Nach der Teilung der Stadt dienten die Gräber der Kriegstoten als ein Bindeglied zwischen Ost und West. Für die betroffenen Berliner stellten sie persönliche Erinnerungsorte jenseits der Grenze dar. Die Auswirkungen auf kulturelle Praktiken und Deutungen des Todes durch die Gründung der beiden deutschen Staaten untersucht Black in den letzten beiden Kapiteln. Einen grundlegenden Wandel im alltäglichen Umgang mit dem Tod kann Black für das geteilte Berlin vor dem Mauerbau nicht feststellen. Dafür ist der untersuchte Zeitraum vermutlich zu kurz. Der Austausch zwischen Ost- und Westberlin war noch zu intensiv für eine unabhängige Entwicklung. Unterschiedliche Pfade deuteten sich aber bereits an, etwa in der durch die offizielle DDR-Staatsdoktrin bedingten Ehrung gefallener Rotarmisten. Die Pflege der Gräber von Wehrmachtsangehörigen konnte im Osten dagegen nur durch die Kirche oder die private Hand erfolgen. In Westberlin und der Bundesrepublik etablierte sich hierbei der „Volksbund Deutsche Kriegsgräberfürsorge“ als maßgeblicher Akteur.
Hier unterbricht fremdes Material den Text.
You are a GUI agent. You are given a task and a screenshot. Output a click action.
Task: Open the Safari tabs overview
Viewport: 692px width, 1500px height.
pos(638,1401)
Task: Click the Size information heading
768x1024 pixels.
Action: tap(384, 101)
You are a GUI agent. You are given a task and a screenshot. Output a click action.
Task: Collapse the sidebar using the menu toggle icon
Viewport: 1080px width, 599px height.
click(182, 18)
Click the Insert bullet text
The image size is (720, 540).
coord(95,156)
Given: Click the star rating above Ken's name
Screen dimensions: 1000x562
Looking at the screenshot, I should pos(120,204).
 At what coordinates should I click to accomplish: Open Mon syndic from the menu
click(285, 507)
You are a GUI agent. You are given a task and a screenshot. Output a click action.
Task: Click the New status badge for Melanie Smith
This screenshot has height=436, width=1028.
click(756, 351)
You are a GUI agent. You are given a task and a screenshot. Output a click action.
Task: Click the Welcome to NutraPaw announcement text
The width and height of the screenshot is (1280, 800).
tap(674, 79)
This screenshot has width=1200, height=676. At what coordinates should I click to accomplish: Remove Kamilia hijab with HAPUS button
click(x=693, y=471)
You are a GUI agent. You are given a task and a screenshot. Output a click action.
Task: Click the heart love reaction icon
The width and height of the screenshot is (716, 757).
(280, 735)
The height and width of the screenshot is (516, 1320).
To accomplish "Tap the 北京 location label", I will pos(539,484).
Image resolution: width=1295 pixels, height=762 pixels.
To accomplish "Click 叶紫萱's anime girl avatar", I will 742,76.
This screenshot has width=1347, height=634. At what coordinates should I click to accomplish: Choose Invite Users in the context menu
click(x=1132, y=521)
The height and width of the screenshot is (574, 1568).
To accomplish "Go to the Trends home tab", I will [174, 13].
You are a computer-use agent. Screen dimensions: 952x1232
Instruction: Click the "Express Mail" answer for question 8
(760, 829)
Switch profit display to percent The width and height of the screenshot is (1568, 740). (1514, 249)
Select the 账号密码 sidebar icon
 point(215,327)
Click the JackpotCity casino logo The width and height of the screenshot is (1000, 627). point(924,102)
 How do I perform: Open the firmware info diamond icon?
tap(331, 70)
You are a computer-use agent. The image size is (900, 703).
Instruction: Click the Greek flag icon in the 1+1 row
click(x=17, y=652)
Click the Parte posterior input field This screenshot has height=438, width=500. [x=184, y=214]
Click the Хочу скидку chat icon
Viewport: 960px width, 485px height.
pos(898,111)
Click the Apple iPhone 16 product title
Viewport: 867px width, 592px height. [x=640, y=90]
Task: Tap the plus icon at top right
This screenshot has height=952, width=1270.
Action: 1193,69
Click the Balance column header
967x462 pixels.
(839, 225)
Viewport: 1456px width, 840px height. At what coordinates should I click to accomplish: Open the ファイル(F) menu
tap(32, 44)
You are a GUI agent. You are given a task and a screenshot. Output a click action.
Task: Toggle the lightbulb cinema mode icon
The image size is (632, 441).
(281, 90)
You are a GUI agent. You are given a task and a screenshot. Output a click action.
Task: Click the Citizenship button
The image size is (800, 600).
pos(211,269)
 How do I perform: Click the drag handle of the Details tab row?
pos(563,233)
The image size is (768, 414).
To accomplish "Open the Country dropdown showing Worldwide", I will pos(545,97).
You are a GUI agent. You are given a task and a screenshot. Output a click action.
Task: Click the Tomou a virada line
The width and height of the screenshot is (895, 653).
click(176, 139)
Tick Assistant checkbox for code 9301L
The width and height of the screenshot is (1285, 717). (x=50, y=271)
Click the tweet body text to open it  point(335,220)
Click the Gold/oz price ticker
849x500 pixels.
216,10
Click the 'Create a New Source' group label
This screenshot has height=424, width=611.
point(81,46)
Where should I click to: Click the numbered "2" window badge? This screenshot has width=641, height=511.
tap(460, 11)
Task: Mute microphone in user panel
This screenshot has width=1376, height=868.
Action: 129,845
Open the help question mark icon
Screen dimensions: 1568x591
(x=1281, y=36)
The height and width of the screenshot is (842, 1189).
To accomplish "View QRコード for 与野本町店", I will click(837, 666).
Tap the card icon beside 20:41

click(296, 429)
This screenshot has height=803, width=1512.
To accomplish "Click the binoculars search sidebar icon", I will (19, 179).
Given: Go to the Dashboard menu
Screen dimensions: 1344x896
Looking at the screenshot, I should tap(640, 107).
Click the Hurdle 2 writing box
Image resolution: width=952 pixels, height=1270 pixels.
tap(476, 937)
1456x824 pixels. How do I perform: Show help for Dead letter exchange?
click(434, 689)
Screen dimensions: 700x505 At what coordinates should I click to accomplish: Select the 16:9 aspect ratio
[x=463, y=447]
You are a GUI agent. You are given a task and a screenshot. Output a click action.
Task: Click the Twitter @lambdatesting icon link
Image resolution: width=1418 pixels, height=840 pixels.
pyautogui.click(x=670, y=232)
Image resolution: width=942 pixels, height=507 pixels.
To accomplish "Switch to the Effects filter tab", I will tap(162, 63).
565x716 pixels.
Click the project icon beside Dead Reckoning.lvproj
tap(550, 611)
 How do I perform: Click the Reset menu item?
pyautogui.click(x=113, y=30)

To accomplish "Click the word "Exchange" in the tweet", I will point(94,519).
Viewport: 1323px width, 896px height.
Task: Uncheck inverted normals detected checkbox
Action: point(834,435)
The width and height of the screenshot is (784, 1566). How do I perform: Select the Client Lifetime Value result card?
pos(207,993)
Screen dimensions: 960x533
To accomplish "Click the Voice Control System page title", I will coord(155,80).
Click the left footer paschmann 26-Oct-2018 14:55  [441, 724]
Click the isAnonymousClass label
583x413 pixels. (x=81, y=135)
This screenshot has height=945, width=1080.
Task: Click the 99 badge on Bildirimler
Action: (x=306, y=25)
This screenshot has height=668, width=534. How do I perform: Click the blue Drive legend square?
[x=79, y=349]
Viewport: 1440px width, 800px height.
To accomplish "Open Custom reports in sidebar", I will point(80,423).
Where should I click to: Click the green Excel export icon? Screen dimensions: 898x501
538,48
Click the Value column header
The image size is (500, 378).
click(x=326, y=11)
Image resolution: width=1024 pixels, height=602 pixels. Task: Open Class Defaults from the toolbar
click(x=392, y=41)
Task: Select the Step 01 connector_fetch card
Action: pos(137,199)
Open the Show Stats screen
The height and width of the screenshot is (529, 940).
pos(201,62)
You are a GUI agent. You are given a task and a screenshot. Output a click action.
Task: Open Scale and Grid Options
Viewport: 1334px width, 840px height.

Mit der Wiedereinführung des Volkstrauertages war er auch für die Gestaltung eines einheitlichen Gedenktages verantwortlich. In der DDR blieb dem Verein der Zugang zu den Gräbern jedoch verschlossen, der Umgang mit Kriegsgräbern nahm von nun an in Ost und West unterschiedliche Wege.

Insgesamt hinterlässt das Buch von Monica Black einen zwiespältigen Eindruck. Zum einen hat es die Autorin verstanden, sich des komplexen Themas aus verschiedenen Perspektiven zu nähern. Gerade die alltagsgeschichtlichen Passagen stellen eine Bereicherung dar. Die verschiedenen Zugänge verbinden sich jedoch nicht zu einem überzeugenden Gesamtbild. Die eingangs nur sehr knapp erläuterte Methodik erweist sich insofern als unzureichend, als eine stärkere Reflexion des eigenen Vorgehens geholfen hätte, das verfügbare Material zu ordnen und in einen strukturierteren argumentativen Zusammenhang zu stellen. Als verbindendes Glied dient lediglich nur das Rahmenthema „Tod“. Überleitungen wirken bisweilen konstruiert, und die Argumentation weicht manchmal der Spekulation. So hätte es sicher gut getan, zwischen dem natürlichen Tod und dem gewaltsamen Kriegstod, zwischen dem politischen Totenkult und dem Tod als eher privatem Ereignis argumentativ zu unterscheiden. Dies hätte eine Diskussion darüber ermöglicht, ob eher die subjektive Erfahrung des Massensterbens oder vielmehr der veränderte Sinnzusammenhang des gewaltsamen Sterbens im Krieg ursächlich für den beobachtbaren Formenwandel des Totenkultes war. Irritierend ist auch, dass die Autorin nur in eingeschränktem Umfang die verfügbare deutschsprachige Literatur zur NS-Geschichte oder zur Geschichte der DDR herangezogen hat. Insgesamt betrachtet bleibt das Buch damit hinter seinen Möglichkeiten zurück, bietet aber dennoch zahlreiche Anregungen für weitere Studien.